Identify each line among the items below that contains the word "Task", and copy every such line in full.
# # #
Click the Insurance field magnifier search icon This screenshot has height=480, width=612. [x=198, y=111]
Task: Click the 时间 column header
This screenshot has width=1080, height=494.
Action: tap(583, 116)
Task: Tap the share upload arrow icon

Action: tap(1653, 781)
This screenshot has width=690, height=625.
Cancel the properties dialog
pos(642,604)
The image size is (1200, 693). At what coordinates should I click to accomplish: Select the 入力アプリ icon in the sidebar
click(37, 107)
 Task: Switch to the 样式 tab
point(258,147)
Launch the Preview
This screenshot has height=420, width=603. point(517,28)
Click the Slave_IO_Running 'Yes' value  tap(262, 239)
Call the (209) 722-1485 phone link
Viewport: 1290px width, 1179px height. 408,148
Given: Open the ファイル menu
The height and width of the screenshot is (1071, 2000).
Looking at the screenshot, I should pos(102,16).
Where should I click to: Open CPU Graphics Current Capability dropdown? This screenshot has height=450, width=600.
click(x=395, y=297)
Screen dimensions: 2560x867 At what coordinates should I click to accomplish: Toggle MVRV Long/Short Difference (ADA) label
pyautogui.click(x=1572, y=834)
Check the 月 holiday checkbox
# # #
Answer to the problem:
Task: Click the 时间 column header
Task: Tap the share upload arrow icon
 Task: Switch to the 样式 tab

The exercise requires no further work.